A new communitarian movement is now taking on this set of issues, making restoration of civility, and commitment to the commons its core theme. The young movement is in part social philosophy, in part a moral call, and in part a matter of taking a different slant on public policies. Communitarians point out the ill logic of demanding the right to be tried before a jury of one's peers without agreeing to serve on it. Aside from being a selfish, indecent position (asking to be given but not willing to give) it is absurd to expect that most of us can be tried before our peers if most of us are not willing to be one of the peers. Communitarians show that in the longer run it is not possible to have ever more governmental services and at the same time pay less for them. (And the longer run comes nearer every day.) They point out that a government that is trying to make-do by serving numerous special interests neglects the other important matters for which there are no powerful pressure groups, from public education to public safety and health. And communitarians are showing that the Constitution, being a living thing rather than a dead letter the Founding Fathers left behind, can be adapted to the changing challenges of the time.

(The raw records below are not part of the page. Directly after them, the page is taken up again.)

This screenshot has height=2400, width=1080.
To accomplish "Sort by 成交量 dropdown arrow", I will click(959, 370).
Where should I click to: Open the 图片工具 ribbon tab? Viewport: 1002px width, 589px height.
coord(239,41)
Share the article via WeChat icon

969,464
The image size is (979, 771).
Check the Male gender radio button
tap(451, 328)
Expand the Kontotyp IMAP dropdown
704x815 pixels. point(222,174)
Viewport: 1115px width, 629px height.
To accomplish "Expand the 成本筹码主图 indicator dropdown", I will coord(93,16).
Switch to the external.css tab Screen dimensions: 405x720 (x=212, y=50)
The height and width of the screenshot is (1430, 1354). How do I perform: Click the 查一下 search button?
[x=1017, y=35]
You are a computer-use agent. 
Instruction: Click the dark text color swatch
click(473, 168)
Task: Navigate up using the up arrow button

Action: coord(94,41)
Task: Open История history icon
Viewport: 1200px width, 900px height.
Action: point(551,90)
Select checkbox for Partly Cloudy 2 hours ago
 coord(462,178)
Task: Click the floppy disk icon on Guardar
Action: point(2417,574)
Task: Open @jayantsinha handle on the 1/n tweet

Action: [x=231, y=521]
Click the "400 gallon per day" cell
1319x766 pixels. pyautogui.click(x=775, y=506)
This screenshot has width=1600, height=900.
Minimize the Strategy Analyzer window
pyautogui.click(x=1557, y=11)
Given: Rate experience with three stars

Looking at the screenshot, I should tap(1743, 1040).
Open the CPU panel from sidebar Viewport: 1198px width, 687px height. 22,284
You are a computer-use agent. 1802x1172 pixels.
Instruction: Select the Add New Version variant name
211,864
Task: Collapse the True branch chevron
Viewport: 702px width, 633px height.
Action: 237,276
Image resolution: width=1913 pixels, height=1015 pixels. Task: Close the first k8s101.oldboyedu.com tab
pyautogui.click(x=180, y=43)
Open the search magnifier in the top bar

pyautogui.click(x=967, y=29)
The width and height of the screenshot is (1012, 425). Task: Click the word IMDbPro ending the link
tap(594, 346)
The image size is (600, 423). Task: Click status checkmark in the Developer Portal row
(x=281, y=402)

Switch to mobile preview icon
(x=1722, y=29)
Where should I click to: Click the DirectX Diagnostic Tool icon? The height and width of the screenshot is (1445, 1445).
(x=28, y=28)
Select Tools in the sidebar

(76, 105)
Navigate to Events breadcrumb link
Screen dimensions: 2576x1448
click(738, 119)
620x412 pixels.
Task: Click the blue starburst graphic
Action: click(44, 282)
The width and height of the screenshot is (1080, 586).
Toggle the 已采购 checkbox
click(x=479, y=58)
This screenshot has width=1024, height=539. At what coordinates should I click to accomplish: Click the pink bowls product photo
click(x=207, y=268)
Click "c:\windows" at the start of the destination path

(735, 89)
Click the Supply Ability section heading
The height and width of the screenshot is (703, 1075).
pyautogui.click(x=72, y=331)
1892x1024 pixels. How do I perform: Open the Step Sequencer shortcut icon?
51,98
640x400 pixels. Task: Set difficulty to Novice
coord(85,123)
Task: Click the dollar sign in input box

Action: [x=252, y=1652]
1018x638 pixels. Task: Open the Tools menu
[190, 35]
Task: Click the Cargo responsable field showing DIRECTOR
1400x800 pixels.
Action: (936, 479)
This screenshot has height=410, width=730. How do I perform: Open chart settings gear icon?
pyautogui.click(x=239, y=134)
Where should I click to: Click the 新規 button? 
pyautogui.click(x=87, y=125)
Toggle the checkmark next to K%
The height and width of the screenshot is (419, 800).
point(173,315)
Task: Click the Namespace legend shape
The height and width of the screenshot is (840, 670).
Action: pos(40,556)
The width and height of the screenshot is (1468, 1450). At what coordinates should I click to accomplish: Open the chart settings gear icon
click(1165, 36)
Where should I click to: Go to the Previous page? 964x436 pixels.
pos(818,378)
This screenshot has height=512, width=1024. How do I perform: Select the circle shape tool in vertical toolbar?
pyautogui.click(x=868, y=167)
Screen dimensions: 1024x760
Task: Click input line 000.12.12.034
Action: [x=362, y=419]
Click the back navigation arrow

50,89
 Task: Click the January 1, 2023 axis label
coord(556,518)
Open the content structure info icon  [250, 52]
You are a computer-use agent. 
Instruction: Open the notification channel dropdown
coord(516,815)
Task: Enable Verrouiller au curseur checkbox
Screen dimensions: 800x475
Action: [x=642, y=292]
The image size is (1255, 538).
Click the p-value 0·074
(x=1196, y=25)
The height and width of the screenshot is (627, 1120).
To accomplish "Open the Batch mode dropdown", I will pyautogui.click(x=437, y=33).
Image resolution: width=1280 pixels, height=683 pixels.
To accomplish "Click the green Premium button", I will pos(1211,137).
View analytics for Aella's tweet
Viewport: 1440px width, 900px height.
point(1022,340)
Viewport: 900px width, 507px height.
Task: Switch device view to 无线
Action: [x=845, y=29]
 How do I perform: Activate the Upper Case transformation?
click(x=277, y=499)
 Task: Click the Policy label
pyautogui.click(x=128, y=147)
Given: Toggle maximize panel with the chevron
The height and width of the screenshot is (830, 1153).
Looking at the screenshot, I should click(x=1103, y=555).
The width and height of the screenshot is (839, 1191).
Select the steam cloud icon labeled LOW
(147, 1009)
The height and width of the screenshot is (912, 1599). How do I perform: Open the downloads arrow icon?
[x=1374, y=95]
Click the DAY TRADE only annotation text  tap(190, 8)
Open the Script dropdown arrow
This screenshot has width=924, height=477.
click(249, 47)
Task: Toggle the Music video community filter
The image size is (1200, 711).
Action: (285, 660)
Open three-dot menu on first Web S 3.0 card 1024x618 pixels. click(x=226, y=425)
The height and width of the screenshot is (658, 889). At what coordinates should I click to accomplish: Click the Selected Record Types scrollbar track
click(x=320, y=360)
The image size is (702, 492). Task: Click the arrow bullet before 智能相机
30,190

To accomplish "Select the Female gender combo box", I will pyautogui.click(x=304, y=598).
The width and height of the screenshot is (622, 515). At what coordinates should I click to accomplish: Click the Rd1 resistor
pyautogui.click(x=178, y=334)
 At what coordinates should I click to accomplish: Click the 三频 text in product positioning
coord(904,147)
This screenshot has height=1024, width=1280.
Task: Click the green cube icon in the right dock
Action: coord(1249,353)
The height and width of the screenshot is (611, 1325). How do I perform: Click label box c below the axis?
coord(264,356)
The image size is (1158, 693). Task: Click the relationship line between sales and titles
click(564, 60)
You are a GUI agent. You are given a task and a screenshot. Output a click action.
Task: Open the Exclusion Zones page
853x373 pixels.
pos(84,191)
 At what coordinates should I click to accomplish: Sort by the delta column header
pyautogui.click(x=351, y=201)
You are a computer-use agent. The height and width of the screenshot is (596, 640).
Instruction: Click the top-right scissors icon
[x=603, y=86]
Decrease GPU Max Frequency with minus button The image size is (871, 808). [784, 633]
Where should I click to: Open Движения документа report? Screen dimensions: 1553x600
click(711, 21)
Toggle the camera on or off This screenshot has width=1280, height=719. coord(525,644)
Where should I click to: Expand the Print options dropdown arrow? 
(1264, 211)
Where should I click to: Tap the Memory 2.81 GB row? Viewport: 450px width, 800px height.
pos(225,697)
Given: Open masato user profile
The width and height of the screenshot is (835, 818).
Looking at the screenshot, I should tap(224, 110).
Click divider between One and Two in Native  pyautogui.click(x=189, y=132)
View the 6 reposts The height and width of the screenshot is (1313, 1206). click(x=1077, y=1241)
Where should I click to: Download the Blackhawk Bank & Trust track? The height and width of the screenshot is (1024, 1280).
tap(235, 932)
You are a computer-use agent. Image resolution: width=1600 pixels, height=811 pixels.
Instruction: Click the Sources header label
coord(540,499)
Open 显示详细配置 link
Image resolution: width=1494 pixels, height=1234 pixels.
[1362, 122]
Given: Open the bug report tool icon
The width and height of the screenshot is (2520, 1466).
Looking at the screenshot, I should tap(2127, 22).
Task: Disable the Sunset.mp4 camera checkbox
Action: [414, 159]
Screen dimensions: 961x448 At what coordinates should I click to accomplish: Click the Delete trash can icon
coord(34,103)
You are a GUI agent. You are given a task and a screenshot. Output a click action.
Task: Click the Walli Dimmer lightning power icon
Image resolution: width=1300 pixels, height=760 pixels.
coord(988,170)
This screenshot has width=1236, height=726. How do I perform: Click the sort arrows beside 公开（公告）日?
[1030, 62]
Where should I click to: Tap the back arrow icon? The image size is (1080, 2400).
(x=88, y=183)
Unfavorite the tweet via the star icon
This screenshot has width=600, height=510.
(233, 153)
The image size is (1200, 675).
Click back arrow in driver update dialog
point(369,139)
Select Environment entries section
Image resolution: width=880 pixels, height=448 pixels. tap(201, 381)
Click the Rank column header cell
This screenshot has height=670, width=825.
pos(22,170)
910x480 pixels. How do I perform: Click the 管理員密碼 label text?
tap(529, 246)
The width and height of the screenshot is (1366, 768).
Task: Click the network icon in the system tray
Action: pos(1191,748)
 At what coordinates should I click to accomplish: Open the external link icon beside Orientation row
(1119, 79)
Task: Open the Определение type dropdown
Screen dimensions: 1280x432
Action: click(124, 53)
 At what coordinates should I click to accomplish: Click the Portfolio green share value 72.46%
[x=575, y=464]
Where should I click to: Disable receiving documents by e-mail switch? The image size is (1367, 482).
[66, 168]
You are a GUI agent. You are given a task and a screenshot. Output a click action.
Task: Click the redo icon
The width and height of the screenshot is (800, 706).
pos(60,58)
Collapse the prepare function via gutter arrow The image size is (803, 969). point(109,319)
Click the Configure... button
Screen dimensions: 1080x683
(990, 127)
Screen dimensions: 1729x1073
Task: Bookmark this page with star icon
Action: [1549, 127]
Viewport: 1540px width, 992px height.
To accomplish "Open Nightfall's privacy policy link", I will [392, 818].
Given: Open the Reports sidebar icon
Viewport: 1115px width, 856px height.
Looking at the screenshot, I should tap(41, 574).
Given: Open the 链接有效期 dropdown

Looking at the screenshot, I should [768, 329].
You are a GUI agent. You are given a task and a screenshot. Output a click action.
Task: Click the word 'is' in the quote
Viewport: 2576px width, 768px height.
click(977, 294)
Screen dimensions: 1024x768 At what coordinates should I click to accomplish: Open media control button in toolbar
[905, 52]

A discussion of specific measures communitarians are considering follows. Before those are outlined, it is necessary to stress two points to avoid common misunderstandings. While several of these measures involve legal matters and governmental actions, that is, matters of the state, the core of the communitarian position is moral and community based rather than stateist. What is needed most is a change in the moral climate of the country, a greater willingness to shoulder communitarian responsibilities, and a greater readiness to curb one's demands. Such a change is essential because without it, the required changes in public service and the definition of rights will not be considered acceptable and, most important, the more the called for changes are made morally acceptable and socially enforced, the less need there will be for governmental actions -- from policing to courts and jails. One example will have to stand for numerous others that could be given. To enhance public safety we need less drunken drivers. To combat drunken driving we need, among other things, a willingness of individuals, as a moral commitment, to embrace the notion of a designated driver (the way Scandinavians do), that is, one person per car who will not consume alcohol during an outing, party, etc. This is best done out of a moral, social commitment. For example, couples who come to parties and both drink would be subject to social criticism (unless, of course, they car pool); the person who proudly states (as if saying, `look how responsible I am!') that they're not drinking tonight because they are the designated driver, would gain social approval, and so on. Similarly, we need to support sobriety check points (rather than fight them as the ACLU does) to help enforce the new social, moral dictum. The changed moral orientation endures that drunken driving will be significantly reduced without any state action and that whatever limited state action will be needed, it will merely be to round off new social pressures (e.g., in the form of designated drivers rather than supporting drinking to excess) and will be supported by the electorate.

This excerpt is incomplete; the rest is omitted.